PAGE TEXT
────
Afghan forces now to lead all raids which had made US forces so unpopular in country under new agreement
The US has relinquished control of controversial night-time raids in Afghanistan, giving Kabul an effective veto on operations to capture and kill insurgent leaders which US generals have long said are critical to success in the decade-old war.
Afghan forces will approve and lead all raids, and hold and interrogate all Afghan prisoners, according to an agreement signed on Sunday by the Afghan defence minister and the top US and Nato general in Afghanistan.
"If the Afghans don't want to go and do something, we are not going to force them to do it. They are going to decide who to go after," a US military officer involved in the negotiations said of the deal.
The night raids, often in insurgent-dominated territory, have generated huge resentment among Afghans, both because of civilian deaths in operations that have gone wrong and through more general anger over intrusions into homes and on families.
President Hamid Karzai has for years condemned them as a violation of Afghan sovereignty and demanded they stop.
"This is big progress. It is what our president and our people have been asking for since years [ago]," said Karzai's spokesman, Aimal Faizi, of the memorandum of understanding that handed the raids to Afghan control.
Foreign commanders countered to Karzai's complaints that the ability to take out Taliban leaders was critical to making progress against battle-hardened insurgents able to hide among the civilian population and retreat to safe havens across the Pakistani border.
Although the deal may constrain them, it allows raids to continue and will also mean responsibility for any civilian deaths or allegations of mistreatment will be shared by an Afghan partner.
"After today, in the framework of special operations, only Afghan special forces will be able to search residential places," the defence minister, General Abdul Rahim Wardak, said at the signing ceremony for the memorandum, agreed on Sunday after months of negotiation.
All raids will also have to be approved in advance by an Afghan co-ordination centre, staffed by officers from the police, army and intelligence service.
────
INPUT DATA

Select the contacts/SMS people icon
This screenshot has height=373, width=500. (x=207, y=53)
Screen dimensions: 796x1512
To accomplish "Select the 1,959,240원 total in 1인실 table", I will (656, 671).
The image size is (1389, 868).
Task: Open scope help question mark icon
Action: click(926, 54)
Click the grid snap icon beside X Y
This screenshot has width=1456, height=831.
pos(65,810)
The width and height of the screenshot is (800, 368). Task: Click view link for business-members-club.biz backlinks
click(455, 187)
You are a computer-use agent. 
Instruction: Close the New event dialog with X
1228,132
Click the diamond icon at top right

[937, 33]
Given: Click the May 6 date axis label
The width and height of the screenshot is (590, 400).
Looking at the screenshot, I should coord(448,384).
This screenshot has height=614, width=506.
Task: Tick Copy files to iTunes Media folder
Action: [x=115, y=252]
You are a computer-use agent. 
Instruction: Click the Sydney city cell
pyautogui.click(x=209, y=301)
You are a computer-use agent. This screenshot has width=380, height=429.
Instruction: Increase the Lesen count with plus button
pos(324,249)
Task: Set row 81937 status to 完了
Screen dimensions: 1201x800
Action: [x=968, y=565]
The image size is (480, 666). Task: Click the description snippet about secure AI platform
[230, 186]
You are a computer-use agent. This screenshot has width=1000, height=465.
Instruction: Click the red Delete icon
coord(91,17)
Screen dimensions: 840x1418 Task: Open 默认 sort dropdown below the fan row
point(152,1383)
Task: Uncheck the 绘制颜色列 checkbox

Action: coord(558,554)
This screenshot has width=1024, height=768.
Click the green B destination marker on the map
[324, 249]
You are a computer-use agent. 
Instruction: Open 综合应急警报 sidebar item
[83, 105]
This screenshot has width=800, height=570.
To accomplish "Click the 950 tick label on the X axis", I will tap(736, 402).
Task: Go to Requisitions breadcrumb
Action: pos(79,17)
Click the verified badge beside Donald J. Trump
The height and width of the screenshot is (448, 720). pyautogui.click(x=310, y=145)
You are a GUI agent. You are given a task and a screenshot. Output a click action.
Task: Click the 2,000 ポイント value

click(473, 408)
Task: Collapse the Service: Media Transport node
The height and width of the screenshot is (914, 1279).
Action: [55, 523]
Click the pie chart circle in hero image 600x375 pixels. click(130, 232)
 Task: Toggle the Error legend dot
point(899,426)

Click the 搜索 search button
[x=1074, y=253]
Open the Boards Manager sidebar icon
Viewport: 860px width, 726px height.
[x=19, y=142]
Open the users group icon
────
PROMPT
Pick up the article about the handover of night raids in Afghanistan and continue it from the point where it stops. The material that comes after the text is taken from a different source.

OUTPUT OF THE EXERCISE
The agreement helps Washington move further towards disentangling its troops from the war in Afghanistan, which is almost certain to be still underway in some form after 2014, when all foreign combat forces are due home.
"This is the definition of transition," said a senior US official involved in the negotiations.
"It's doing what we said we were going to do, transition to Afghan lead for security, and that will be in conventional operations, it will be in these special operations, it will be across the board."
The deal was also critical to paving the way to a longer-term strategic partnership agreement, which will lay out the terms of the two nations' relationship from 2015.
The US wants an agreement sealed before a major Nato conference in Chicago next month, when allies are expected to agree long-term funding for Afghan security forces.
"Today we are one step closer to the establishment of the US-Afghan strategic partnership," General John Allen, commander of US and Nato forces in Afghanistan, said at the signing ceremony.
The US has agreed to provide support including air transport, medical evacuation and intelligence gathering and analysis, and help increase the number of Afghan special forces.
For now, a shortage of trained Afghan special forces means US forces are likely to remain substantially involved in carrying out night raids. Washington said last week that while 97% of night raids are now joint operations involving Afghan forces, only about 40% were Afghan-led, according to the Associated Press.